For each line of the data below, copy it if it holds the word "agent".
+---+
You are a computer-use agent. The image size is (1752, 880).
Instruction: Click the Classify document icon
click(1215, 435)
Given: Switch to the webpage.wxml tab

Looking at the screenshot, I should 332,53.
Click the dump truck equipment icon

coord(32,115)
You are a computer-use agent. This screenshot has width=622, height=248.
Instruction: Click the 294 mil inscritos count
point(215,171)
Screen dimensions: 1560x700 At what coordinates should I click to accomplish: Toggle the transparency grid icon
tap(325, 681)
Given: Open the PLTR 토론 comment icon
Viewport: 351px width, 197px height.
+---+
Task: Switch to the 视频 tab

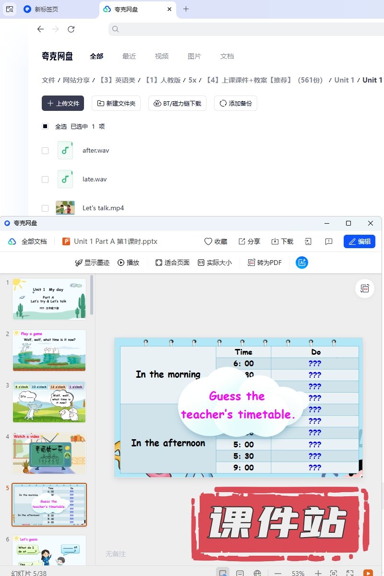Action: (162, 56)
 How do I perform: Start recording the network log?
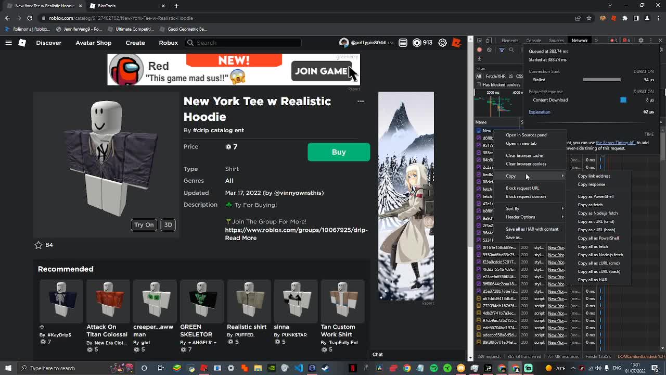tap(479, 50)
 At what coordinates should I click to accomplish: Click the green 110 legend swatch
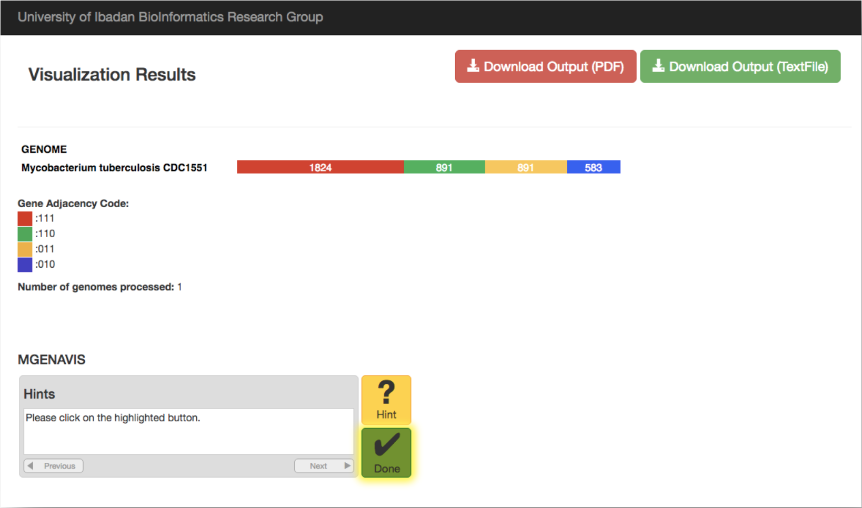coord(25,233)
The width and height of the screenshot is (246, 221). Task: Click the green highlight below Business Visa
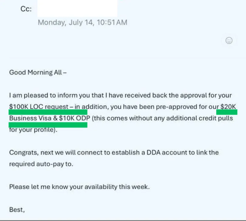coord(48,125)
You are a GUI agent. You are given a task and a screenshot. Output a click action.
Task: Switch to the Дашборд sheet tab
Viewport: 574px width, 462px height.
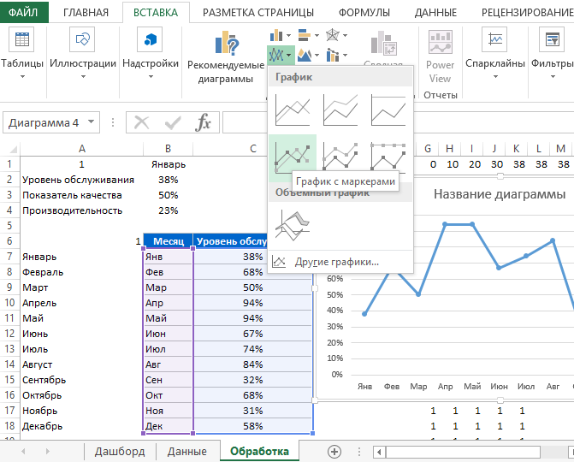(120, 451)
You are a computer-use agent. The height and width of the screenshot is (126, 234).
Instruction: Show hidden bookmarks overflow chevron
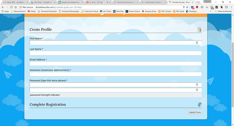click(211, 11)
+---+
Response>
You are a computer-use agent. The image size is (1752, 880).
You are a computer-use agent. This screenshot has width=622, height=248.
You are a GUI agent. You are given a task and a screenshot. Output a click action.
You are a computer-use agent. The height and width of the screenshot is (126, 234).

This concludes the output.